Air sungai yang keruh pada bagian hulu (sumber air baku PDAM TP) tidak

hanya akibat dari ulah manusia yang mengotori lingkungan, tetapi juga akibat

erosi (alam) yang dipengaruhi oleh tinggi rendahnya relief, sehingga pentingnya

pengukuran kualitas air pada air baku PDAM TP untuk melihat tingkat

pencemaran yang terdapat pada air baku PDAM TP (Sungai Cisadane bagian

hulu).

Sedimen yang terbentuk pada sungai adalah hasil pengendapan tanah yang

terkena erosi yang dibawa oleh aliran air hujan, selain pada sungai tanah yang

terkena erosi juga akan mengendap di waduk pembangkit listrik, oleh karena itu

pihak PDAM TP juga sebaiknya menjaga air di sungai agar tetap ada dan tidak

menambah sedimen pada Sungai Cisadane bagian hilir (adanya pembuangan

lumpur) agar pergerakan waduk pembangkit listrik tida terganggu.

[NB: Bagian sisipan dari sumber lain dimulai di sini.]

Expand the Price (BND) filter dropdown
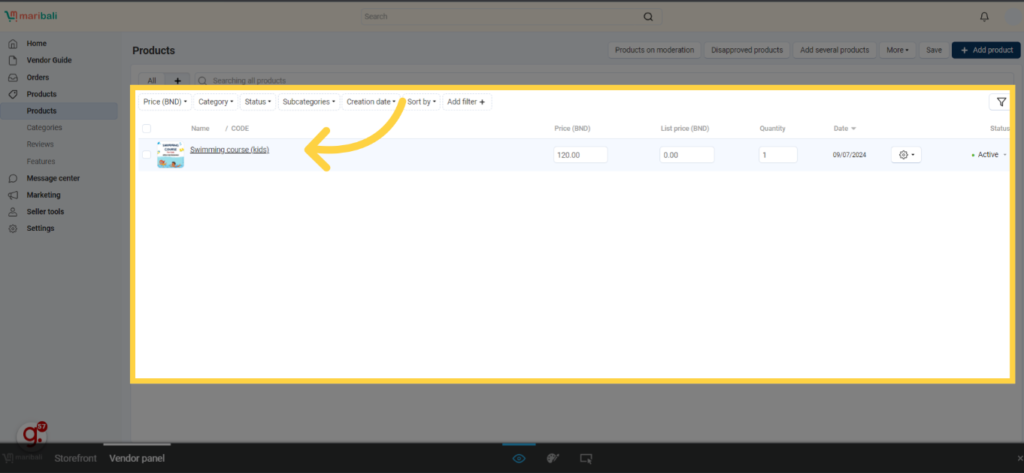The image size is (1024, 473). (165, 102)
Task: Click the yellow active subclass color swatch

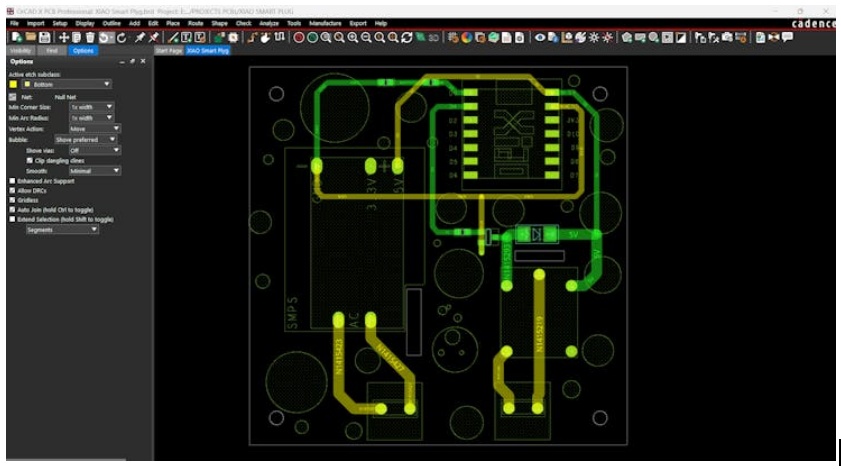Action: 13,84
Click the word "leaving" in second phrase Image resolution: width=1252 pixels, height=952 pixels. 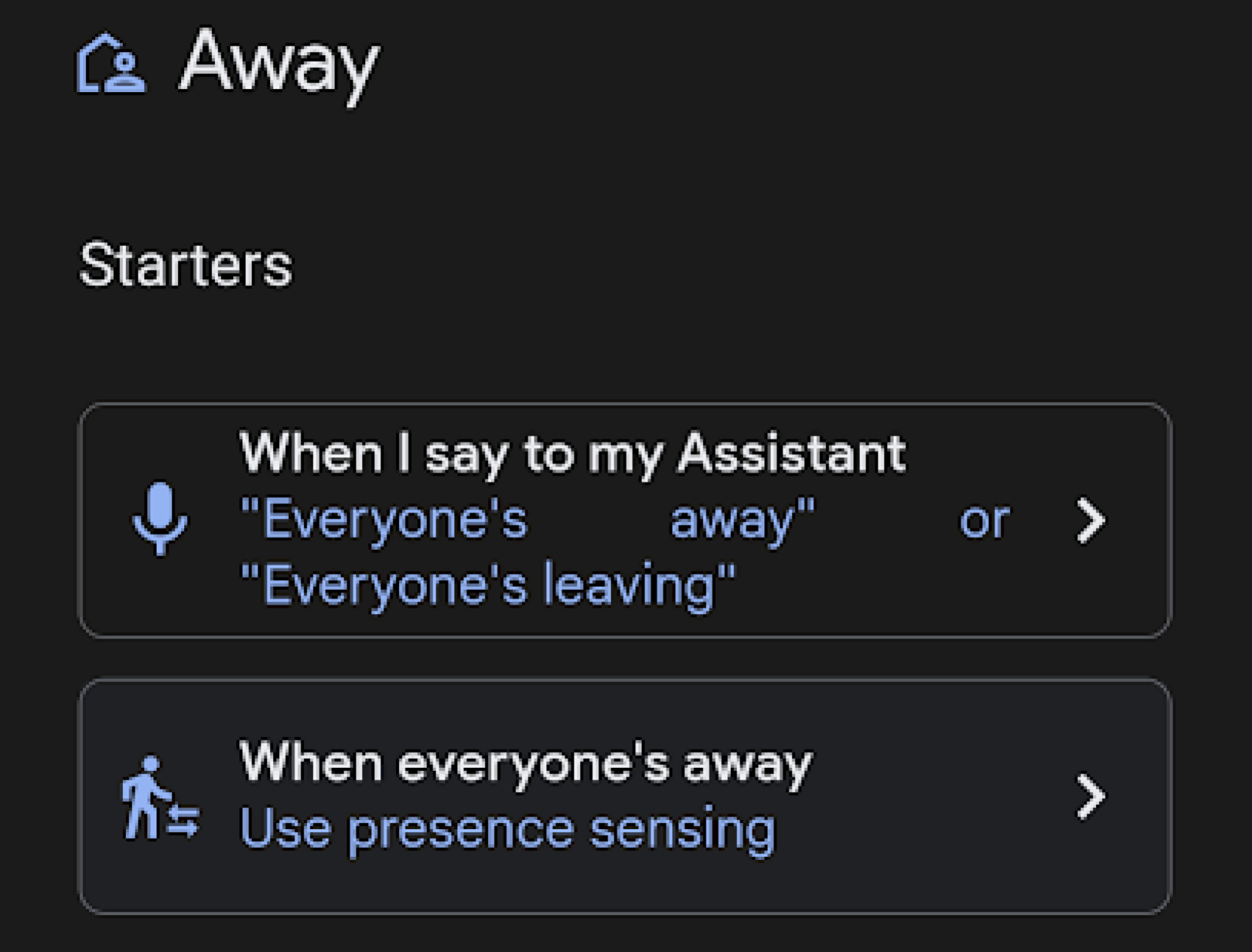coord(628,586)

Cara

pengelolaannya adalah antara lain dengan membuat sebuah penampungan lumpur

sebelum dibuang ke Sungai Cisadane bagian hilir yang lumpur tersebut digunakan

untuk kebutuhan lain seperti pembuatan batako, atau semen, sehingga hasil

samping dari PDAM TP tersebut tidak membuat Sungai Cisadane bagian hilir

menjadi semakin dangkal dan keruh, karena Sungai Cisadane bagian hilir masih

dimanfaatkan oleh masyarakat bagian hilir dan hewan ternak. Dengan adanya

kolaborasi yang harmonis antara pemerintah, masyarakat, dan PDAM TP, maka

ekologi Sungai Cisadane dari bagian hulu sampai hilir akan tetap terjaga, dan

generasi bangsa selanjutnya tidak akan merasakan susahnya air.